1. O que é o Laboratório de Mudança: Diferenças e sua base filosófica.
Introdução ao Laboratório de Mudança?
por
Marco Antonio Pereira Querol
mapquero@gmail.com
Nas últimas décadas o Laboratório de Mudanças vem se difundindo rapidamente no Brasil e no mundo, como um método para produzir inovações, aprendizagem e formar agência. O objetivo desta primeira postagem é explicar, de forma didática, o que é o método Laboratório de Mudança, como ele se diferencia de outros métodos, e qual é a base filosófica?
Primeiramente,
para alguém que nunca tenha ouvido falar sobre o método, as próprias palavras
"Laboratório" e "Mudança" já oferecem algumas
pistas. "Laboratório" é geralmente entendido como um ambiente
protegido onde cientistas conduzem experimentos e pesquisas. Já
"Mudança" pode ser compreendida como a alteração de algo. Essas duas
palavras, que sugerem um espaço onde se combinam pesquisa e transformação, dão
pistas, mas exigem alguns esclarecimentos. Mas será que é isso mesmo?
O
leitor que já leu algo ou ouviu falar sobre o Laboratório de Mudança (LM) provavelmente o conhece como um método de
intervenção, ou seja, como uma ferramenta (Querol et al., 2011, 2020;
Virkkunen & Newnham, 2015). A definição mais comum, presente
nos livros e no primeiro artigo que apresentou o método (Engeström
et al., 1996), descreve-o como um toolkit no
qual os participantes — geralmente profissionais, trabalhadores e gestores —
identificam desafios e problemas, analisam-nos, desenham e implementam soluções
visando desenvolver seu trabalho.
Enquanto
método, o LM oferece um conjunto de instrumentos analíticos, conceitos, teorias
e modelos que auxiliam tanto o pesquisador/intervencionista quanto os
participantes a desenvolverem agência e transformarem sua atividade.
É
importante ressaltar que, embora tenha sido utilizado para desenvolvimento
organizacional, o LM é originalmente um método de pesquisa, voltado à
produção de conhecimento sobre uma atividade específica. Ao contrário de
laboratórios convencionais, no LM o conhecimento é realizado de forma
colaborativa com os participantes, onde os participantes atuam simultaneamente
para gerar conhecimento e promover transformação.
Para
entender o LM, acho interessante fazer referência à segunda tese de Karl Marx
(1845), na publicação Teses sobre Feuerbach: “Os filósofos
apenas interpretaram o mundo de maneiras diferentes; o que importa é
transformá-lo.” A ideia de um LM é justamente combinar dois
objetos: produzir conhecimento e resolver problemas sociais.
Do
ponto de vista prático, um Laboratório de Mudança pode ser compreendido também
como um espaço físico e social onde ocorre uma análise, modelagem e
desenvolvimento do trabalho. Fisicamente, o LM geralmente acontece próximo
ao chão de fábrica (shop floor) ou ao ambiente de
trabalho. Esse espaço deve estar localizado de forma acessível aos
participantes, para que eles se sintam parte da intervenção e percebam sua
relevância em relação ao próprio trabalho. No entanto, é fundamental que esse
espaço seja protegido — no sentido de garantir um ambiente seguro
onde as pessoas possam se expressar livremente, sem medo de represálias.

• **TAREFA**
Responda com base no texto sobre o Laboratório de Mudança:
1. Em que ano saiu o primeiro artigo que apresentou o método?
2. Onde o Laboratório de Mudança costuma acontecer fisicamente?
3. Que dois objetos a ideia de um Laboratório de Mudança busca combinar?
Responda usando somente o texto.

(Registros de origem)
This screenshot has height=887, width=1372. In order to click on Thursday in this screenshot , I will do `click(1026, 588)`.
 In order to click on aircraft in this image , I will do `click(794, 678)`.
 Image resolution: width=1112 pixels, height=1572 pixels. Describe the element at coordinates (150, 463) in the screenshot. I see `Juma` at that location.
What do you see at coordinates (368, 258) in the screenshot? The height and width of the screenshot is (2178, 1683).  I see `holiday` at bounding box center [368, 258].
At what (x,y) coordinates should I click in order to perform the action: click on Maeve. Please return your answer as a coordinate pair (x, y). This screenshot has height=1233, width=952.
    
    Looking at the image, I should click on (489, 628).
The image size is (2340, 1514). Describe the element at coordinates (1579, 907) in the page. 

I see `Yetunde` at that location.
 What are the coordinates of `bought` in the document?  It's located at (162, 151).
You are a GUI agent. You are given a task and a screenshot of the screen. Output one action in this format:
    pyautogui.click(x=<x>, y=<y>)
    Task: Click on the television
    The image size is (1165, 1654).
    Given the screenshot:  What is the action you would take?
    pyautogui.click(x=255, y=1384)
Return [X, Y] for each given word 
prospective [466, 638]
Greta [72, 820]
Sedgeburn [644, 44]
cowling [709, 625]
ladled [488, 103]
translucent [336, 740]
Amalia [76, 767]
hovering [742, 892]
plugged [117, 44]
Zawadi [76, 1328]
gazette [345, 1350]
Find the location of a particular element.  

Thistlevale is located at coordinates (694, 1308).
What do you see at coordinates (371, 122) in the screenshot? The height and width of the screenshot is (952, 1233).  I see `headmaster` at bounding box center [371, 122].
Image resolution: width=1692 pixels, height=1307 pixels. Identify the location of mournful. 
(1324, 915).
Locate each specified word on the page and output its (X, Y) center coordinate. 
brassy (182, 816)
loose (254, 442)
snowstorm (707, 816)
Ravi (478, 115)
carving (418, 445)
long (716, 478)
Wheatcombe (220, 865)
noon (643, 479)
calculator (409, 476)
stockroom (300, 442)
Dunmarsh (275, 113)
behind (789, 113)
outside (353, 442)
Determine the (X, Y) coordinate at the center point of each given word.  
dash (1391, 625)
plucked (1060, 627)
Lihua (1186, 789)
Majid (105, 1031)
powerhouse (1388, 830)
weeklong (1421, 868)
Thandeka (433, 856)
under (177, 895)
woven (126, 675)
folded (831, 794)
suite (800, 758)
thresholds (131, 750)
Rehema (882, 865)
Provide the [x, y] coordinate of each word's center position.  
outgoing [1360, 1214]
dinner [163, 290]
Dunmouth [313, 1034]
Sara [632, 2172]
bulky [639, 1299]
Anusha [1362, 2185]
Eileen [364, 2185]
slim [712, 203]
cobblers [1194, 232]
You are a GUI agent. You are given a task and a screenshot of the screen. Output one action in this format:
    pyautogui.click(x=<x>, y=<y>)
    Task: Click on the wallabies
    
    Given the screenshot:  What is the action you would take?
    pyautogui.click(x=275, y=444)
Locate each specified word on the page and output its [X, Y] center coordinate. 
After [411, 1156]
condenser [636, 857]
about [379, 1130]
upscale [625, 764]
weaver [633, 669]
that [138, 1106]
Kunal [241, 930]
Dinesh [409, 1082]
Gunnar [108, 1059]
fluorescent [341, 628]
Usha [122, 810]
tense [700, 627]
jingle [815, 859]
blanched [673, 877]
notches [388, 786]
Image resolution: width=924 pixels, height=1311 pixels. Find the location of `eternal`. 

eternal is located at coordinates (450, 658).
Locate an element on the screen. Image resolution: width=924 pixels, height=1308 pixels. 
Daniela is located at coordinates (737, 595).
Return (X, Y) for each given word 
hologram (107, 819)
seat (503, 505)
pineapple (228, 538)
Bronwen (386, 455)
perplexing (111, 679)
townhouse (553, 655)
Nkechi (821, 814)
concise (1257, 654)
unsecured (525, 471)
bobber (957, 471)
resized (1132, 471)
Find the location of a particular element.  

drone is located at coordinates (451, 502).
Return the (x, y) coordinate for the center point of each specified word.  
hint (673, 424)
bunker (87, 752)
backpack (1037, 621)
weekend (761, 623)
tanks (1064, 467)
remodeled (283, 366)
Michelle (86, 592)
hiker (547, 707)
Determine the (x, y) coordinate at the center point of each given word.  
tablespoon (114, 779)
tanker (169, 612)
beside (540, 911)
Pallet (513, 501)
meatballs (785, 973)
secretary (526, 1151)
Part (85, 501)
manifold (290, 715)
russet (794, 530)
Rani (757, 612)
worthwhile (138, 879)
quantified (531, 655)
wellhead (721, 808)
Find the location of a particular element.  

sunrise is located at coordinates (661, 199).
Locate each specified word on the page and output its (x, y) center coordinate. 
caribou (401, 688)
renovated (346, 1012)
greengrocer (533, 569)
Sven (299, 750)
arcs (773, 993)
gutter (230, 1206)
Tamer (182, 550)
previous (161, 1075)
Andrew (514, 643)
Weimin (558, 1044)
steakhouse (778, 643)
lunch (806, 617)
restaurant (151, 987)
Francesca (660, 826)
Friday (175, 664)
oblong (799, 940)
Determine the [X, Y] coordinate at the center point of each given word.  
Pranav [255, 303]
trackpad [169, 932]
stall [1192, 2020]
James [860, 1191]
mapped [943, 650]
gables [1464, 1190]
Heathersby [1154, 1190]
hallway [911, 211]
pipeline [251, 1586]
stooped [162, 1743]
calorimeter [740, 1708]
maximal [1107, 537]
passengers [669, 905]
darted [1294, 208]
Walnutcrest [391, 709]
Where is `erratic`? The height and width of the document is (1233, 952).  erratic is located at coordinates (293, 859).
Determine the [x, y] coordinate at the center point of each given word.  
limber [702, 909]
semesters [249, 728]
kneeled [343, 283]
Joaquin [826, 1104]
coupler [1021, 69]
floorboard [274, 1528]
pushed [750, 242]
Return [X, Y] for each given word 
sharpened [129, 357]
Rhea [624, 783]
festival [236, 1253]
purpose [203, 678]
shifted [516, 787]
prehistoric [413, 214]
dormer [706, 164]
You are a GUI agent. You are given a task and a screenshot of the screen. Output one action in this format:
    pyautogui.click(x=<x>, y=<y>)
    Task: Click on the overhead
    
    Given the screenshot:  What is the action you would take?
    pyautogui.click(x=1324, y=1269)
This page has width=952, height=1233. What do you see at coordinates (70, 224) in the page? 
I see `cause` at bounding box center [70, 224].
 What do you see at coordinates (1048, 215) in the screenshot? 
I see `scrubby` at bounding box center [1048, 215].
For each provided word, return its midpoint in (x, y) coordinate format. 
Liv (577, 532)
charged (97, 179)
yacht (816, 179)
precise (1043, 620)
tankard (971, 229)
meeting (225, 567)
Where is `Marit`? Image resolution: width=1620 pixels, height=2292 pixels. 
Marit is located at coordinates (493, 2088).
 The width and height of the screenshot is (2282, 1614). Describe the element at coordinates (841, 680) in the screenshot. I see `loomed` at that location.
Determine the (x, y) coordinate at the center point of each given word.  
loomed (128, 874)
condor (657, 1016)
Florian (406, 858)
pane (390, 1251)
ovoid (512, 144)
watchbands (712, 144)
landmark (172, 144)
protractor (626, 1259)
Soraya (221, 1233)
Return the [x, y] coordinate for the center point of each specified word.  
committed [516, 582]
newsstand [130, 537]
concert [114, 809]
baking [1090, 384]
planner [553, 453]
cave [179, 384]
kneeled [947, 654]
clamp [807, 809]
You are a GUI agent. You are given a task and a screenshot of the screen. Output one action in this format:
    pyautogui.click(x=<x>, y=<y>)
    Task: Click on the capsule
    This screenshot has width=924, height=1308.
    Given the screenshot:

• **RESOLUÇÃO**
1. Em 1996 (Engeström et al., 1996).
2. Próximo ao chão de fábrica (shop floor) ou ao ambiente de trabalho.
3. Produzir conhecimento e resolver problemas sociais.